TEXTE PROPOSÉ |
◇ ◇ ◇ ◇ ◇ ◇ ◇
Si les motivations immédiates qui ont poussé la Finlande à poser sa candidature étaient économiques, les implications fondamentales de cette décision pour la politique de sécurité de notre pays dans un monde en changement ont été pleinement prises en compte. Introduite en mars 1992, la demande d'entrée dans la CE a marqué le début d'une phase nouvelle pour la politique étrangère et de sécurité finlandaise. Pour la première fois, notre objectif consiste en une participation pleine et entière au processus d'intégration politique et économique européenne.

En se joignant à ce mouvement, la Finlande sera dans une position plus forte pour soutenir pacifiquement les changements en Europe en vue de l'établissement d'une zone unifiée de démocratie, de prospérité et de sécurité sur un pied d'égalité, telle que définie par le Sommet de la CSCE de Paris en 1990. En même temps, la sécurité de la Finlande se trouvera placée dans un cadre nouveau. En sa qualité de membre de la CE, notre pays soutiendra l'indépendance et la sécurité de la Communauté et de ses membres dans un esprit de loyauté et de solidarité mutuelle, tout en attendant en retour un soutien similaire pour son indépendance et sa sécurité propres.
◇ ◇ ◇ ◇ ◇ ◇ ◇
EXERCICE A |
Recopiez le texte sur la candidature de la Finlande à partir des mots « Si les motivations » jusqu'aux mots « et économique européenne. » inclus.
EXERCICE B |
D'après le texte sur la candidature de la Finlande, à quelle date la demande d'entrée dans la CE a-t-elle été introduite ?

DONNÉES BRUTES |
◇ ◇ ◇ ◇ ◇ ◇ ◇
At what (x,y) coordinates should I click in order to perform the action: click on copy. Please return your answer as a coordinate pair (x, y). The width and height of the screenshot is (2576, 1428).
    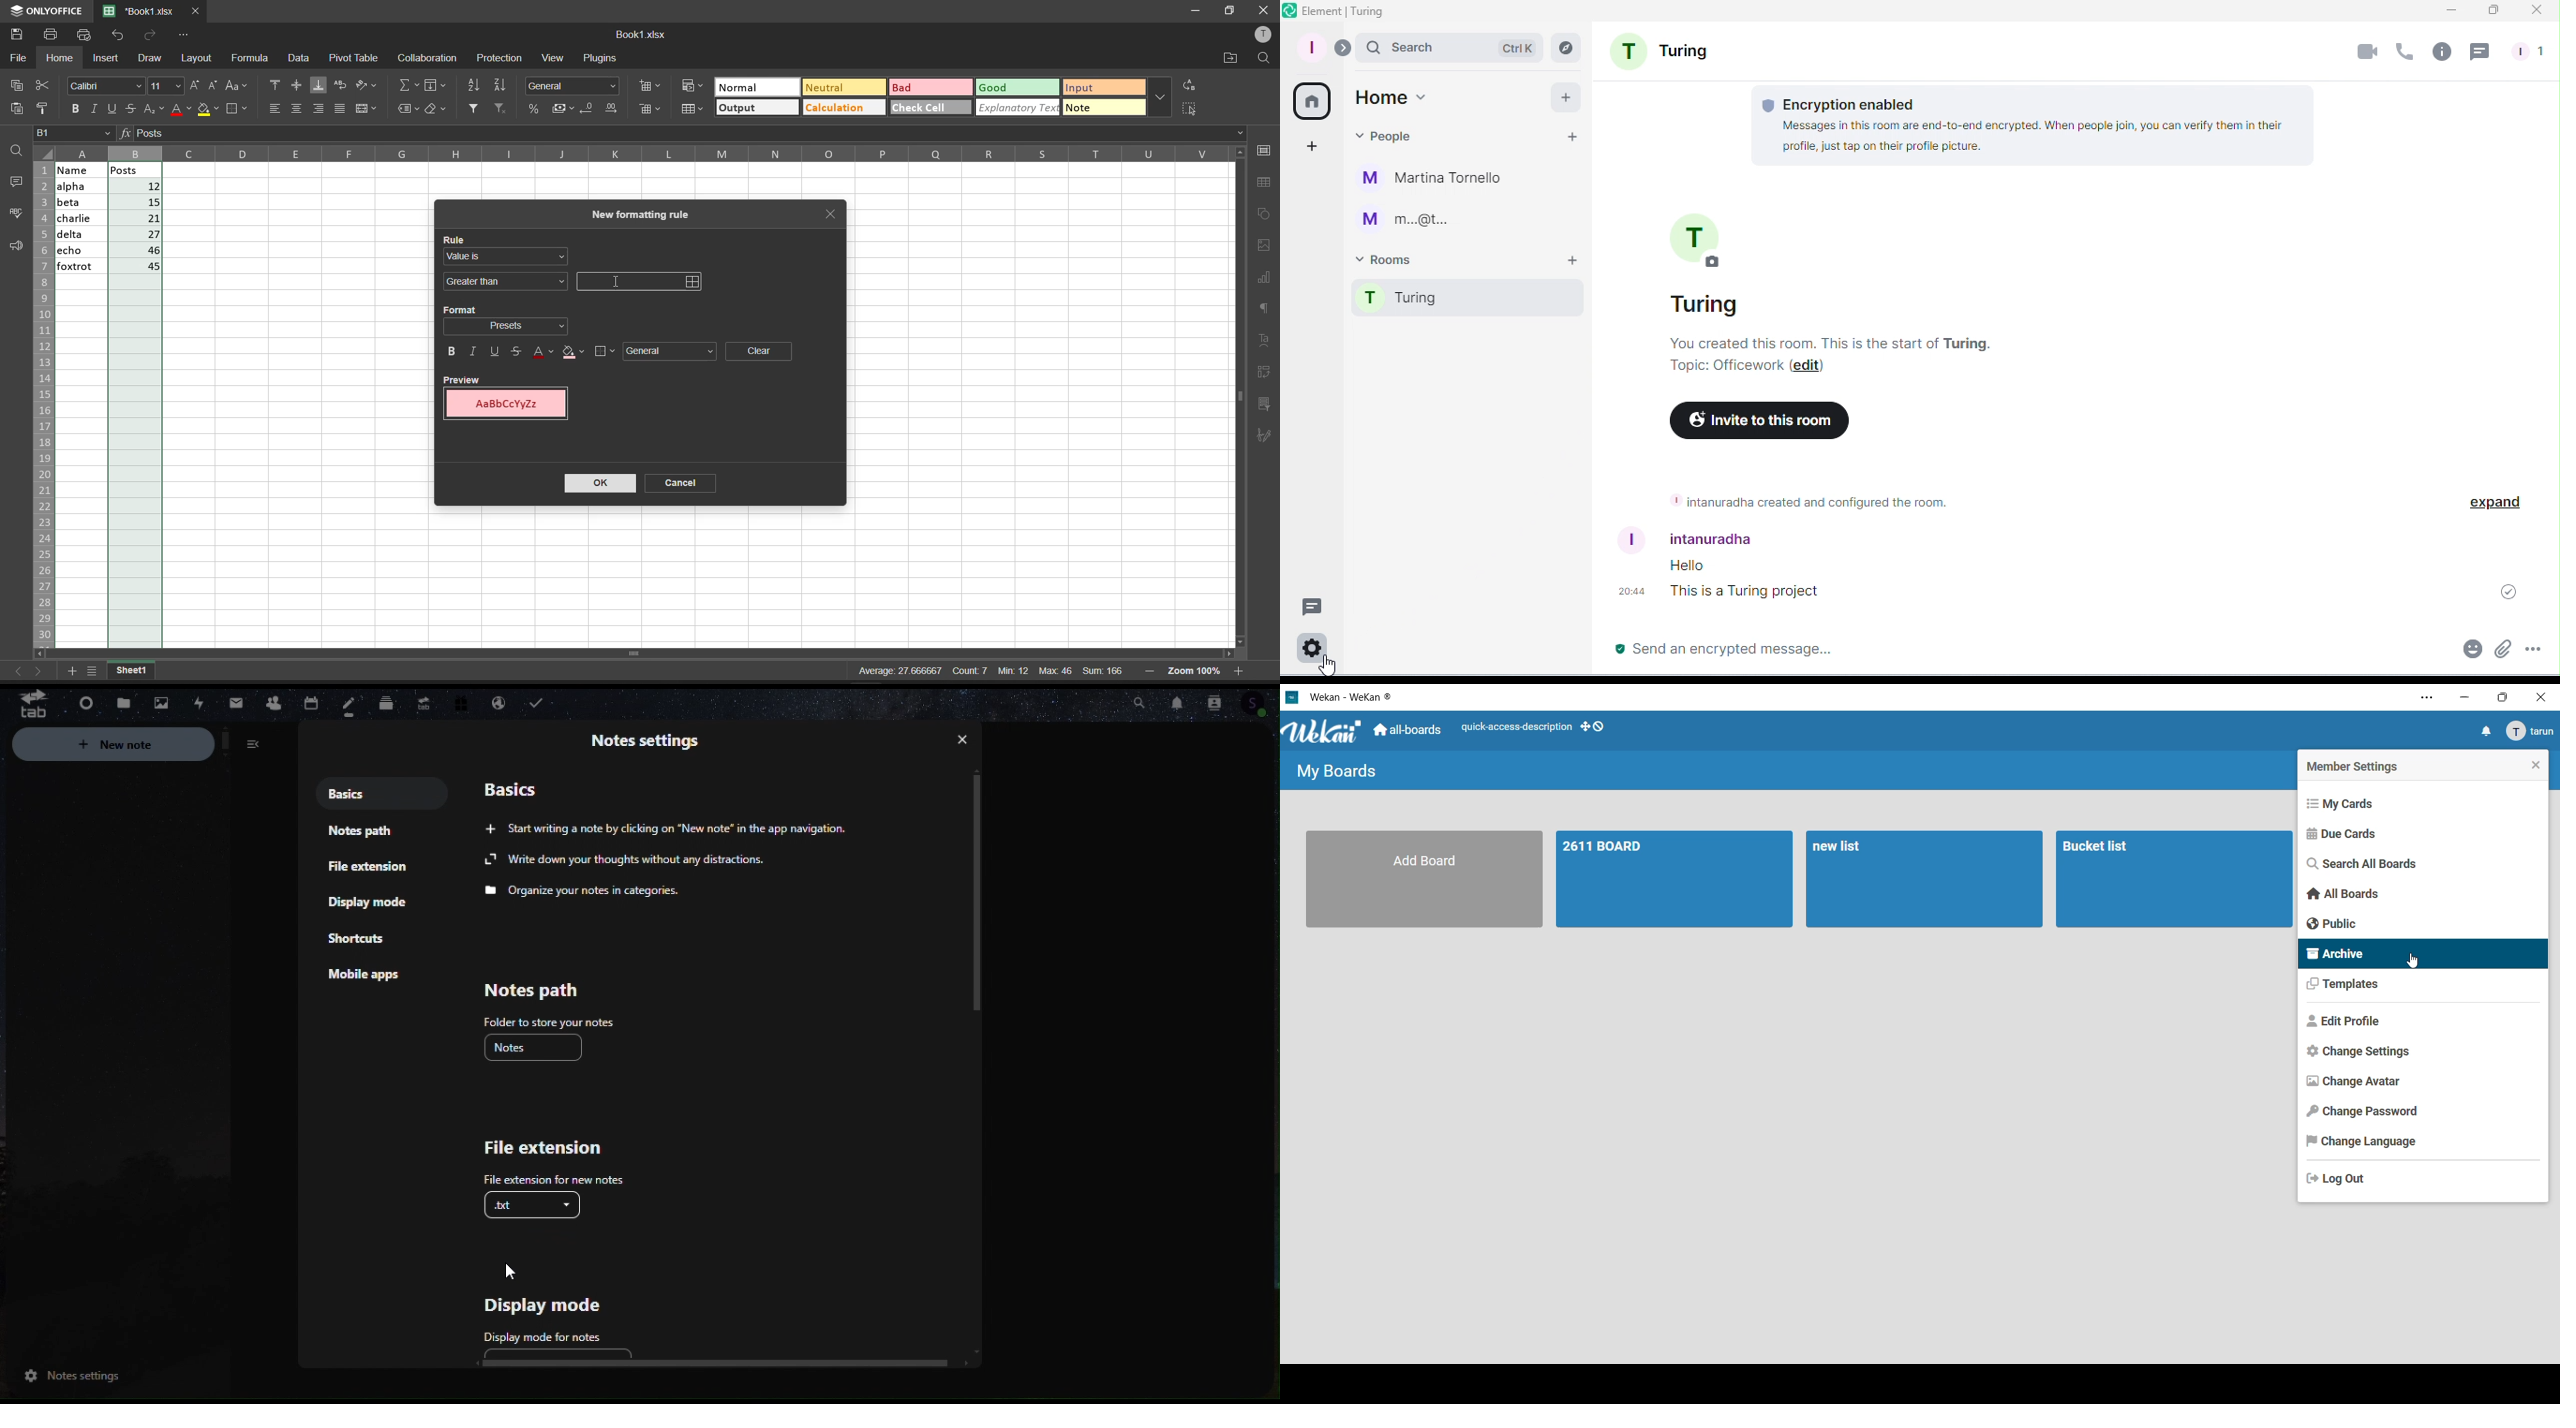
    Looking at the image, I should click on (12, 86).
◇ ◇ ◇ ◇ ◇ ◇ ◇
RÉPONSE CORRECTE A |
Si les motivations immédiates qui ont poussé la Finlande à poser sa candidature étaient économiques, les implications fondamentales de cette décision pour la politique de sécurité de notre pays dans un monde en changement ont été pleinement prises en compte. Introduite en mars 1992, la demande d'entrée dans la CE a marqué le début d'une phase nouvelle pour la politique étrangère et de sécurité finlandaise. Pour la première fois, notre objectif consiste en une participation pleine et entière au processus d'intégration politique et économique européenne.

RÉPONSE CORRECTE B |
En mars 1992.